--- Prompt ---
Print, in exact form, the lines below from the one containing "Pick the red color swatch" through the one containing "Given: Open the Account Login link", and omit all others.

=== Section Start ===

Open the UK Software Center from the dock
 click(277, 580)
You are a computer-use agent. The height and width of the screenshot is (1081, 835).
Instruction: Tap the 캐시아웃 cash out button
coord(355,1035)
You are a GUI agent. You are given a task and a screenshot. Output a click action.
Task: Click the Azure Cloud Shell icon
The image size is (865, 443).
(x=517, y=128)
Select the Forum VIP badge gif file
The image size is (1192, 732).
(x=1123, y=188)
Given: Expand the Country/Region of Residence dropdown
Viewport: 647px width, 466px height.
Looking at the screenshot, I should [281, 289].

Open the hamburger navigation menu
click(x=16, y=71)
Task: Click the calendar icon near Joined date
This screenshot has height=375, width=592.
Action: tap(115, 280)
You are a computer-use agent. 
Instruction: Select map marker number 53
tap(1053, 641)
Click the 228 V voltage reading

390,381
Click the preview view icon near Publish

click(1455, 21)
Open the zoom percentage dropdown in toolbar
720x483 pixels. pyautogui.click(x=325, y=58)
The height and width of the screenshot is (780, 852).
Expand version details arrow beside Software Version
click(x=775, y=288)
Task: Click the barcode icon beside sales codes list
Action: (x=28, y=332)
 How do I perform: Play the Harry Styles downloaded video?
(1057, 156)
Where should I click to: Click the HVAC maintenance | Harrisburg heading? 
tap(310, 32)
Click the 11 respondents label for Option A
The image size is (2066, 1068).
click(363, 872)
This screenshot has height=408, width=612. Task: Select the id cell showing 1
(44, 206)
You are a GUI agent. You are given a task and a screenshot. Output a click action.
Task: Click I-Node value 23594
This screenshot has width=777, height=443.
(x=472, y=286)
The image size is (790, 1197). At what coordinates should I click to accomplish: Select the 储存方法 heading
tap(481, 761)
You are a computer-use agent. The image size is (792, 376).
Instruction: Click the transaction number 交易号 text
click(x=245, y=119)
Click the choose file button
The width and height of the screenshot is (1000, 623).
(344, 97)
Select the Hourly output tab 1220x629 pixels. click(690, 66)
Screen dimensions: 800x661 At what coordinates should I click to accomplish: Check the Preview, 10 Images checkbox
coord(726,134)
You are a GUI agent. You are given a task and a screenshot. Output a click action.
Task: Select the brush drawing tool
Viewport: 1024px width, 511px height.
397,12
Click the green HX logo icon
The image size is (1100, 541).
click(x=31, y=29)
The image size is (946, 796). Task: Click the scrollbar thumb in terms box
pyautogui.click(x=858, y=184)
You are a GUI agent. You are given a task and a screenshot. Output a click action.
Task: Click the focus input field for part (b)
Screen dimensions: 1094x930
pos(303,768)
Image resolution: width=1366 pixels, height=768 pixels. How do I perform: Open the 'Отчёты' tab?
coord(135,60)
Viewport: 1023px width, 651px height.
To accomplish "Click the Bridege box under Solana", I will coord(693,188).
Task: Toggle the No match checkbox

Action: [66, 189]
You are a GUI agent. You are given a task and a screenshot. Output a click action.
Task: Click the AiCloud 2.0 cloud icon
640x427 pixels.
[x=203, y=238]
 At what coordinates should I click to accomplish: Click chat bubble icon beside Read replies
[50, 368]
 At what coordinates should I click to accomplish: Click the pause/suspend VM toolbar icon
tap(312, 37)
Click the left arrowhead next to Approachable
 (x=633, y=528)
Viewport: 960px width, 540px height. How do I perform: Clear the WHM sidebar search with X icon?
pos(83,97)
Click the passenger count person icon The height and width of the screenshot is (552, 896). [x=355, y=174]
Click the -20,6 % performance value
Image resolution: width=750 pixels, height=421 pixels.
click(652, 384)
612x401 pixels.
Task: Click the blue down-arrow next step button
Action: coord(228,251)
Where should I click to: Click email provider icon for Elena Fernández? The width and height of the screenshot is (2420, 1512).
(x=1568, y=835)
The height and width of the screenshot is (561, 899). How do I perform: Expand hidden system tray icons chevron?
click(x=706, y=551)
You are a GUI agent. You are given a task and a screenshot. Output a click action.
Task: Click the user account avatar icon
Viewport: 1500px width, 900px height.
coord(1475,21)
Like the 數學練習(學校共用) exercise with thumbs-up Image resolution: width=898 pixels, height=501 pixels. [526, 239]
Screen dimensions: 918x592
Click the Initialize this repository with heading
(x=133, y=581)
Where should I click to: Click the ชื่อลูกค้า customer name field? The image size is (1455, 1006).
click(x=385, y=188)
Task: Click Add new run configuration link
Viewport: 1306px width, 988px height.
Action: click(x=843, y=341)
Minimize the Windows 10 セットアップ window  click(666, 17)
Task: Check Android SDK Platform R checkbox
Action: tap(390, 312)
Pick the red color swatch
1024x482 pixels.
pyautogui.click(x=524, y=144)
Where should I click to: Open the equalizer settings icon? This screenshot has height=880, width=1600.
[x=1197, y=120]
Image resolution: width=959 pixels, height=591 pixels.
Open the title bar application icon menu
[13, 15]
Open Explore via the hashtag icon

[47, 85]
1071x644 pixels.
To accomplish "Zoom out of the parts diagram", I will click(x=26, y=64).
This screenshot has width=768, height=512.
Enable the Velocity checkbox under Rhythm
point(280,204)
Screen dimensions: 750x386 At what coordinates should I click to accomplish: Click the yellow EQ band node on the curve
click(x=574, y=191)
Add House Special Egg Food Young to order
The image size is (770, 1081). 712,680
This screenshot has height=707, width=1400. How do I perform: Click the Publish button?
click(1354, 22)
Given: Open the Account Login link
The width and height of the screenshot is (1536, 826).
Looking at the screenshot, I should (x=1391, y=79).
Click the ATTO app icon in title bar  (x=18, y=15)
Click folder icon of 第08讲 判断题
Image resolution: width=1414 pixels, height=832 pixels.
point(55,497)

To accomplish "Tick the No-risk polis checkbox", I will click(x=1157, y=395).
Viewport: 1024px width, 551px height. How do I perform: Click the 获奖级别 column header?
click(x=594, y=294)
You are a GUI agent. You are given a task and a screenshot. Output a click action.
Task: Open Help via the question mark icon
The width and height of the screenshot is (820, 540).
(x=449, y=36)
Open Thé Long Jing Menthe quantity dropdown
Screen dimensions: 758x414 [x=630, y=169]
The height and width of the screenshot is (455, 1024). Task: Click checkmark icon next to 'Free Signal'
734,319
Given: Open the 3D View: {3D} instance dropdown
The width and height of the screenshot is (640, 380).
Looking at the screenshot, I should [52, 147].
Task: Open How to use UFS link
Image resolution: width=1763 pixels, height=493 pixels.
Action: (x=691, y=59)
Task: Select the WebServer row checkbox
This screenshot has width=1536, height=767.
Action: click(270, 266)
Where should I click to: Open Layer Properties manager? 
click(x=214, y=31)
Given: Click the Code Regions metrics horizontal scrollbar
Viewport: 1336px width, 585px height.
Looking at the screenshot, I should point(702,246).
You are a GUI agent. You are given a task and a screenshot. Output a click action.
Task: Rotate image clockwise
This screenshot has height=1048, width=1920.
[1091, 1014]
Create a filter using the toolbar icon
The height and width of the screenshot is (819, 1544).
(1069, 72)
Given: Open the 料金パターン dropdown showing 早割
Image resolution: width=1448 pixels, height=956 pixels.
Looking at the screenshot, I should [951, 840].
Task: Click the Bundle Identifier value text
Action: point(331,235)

=== Section End ===

--- Answer area ---
Pick the red color swatch
1024x482 pixels.
pyautogui.click(x=524, y=144)
Where should I click to: Open the equalizer settings icon? This screenshot has height=880, width=1600.
[x=1197, y=120]
Image resolution: width=959 pixels, height=591 pixels.
Open the title bar application icon menu
[13, 15]
Open Explore via the hashtag icon

[47, 85]
1071x644 pixels.
To accomplish "Zoom out of the parts diagram", I will click(x=26, y=64).
This screenshot has width=768, height=512.
Enable the Velocity checkbox under Rhythm
point(280,204)
Screen dimensions: 750x386 At what coordinates should I click to accomplish: Click the yellow EQ band node on the curve
click(x=574, y=191)
Add House Special Egg Food Young to order
The image size is (770, 1081). 712,680
This screenshot has height=707, width=1400. How do I perform: Click the Publish button?
click(1354, 22)
Given: Open the Account Login link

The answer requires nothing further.